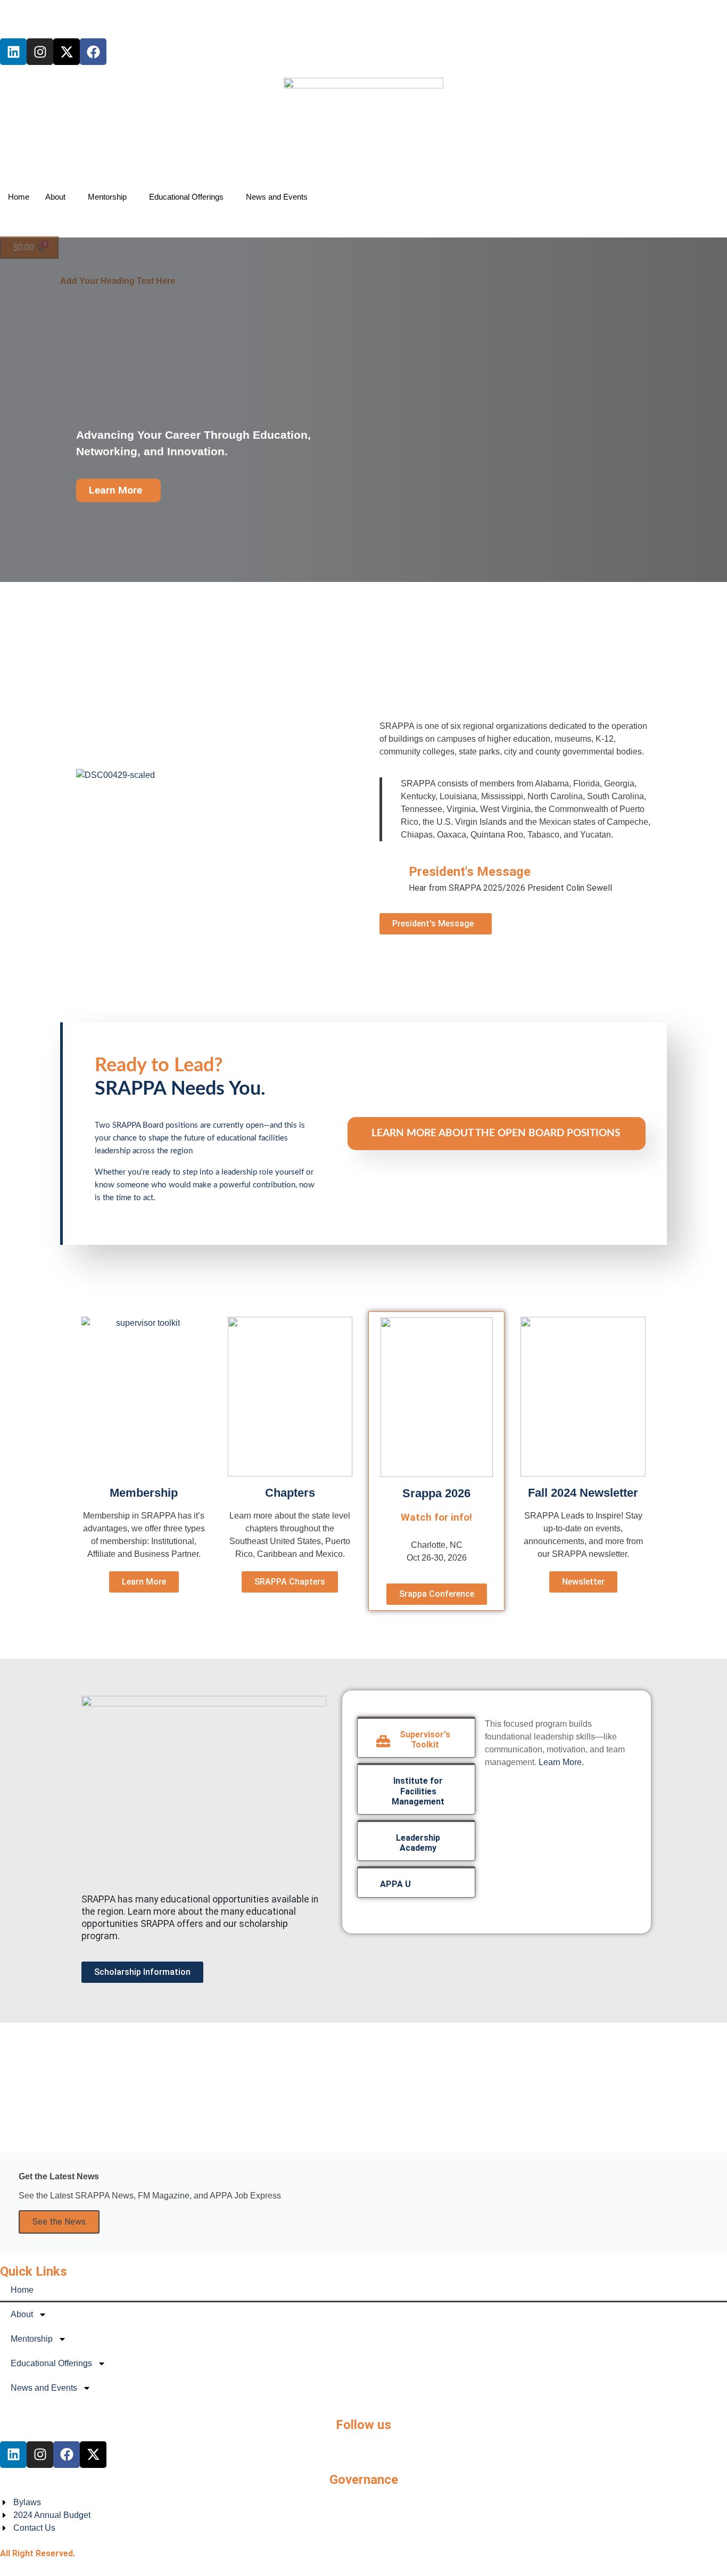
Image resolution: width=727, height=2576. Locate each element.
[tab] (416, 1737)
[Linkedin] (13, 51)
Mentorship (107, 196)
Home (18, 196)
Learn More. (561, 1762)
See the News (59, 2222)
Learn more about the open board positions (495, 1133)
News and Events (277, 196)
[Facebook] (93, 51)
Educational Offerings (186, 196)
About (55, 196)
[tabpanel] (558, 1747)
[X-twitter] (66, 51)
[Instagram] (40, 51)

___

*Work instruction*. Please transcribe only the portion of the material that starts at the line containing "[Linkedin] (13, 51)" and runs through its last line, inclusive, exactly as given.

*Solution below*.
[Linkedin] (13, 51)
Mentorship (107, 196)
Home (18, 196)
Learn More. (561, 1762)
See the News (59, 2222)
Learn more about the open board positions (495, 1133)
News and Events (277, 196)
[Facebook] (93, 51)
Educational Offerings (186, 196)
About (55, 196)
[tabpanel] (558, 1747)
[X-twitter] (66, 51)
[Instagram] (40, 51)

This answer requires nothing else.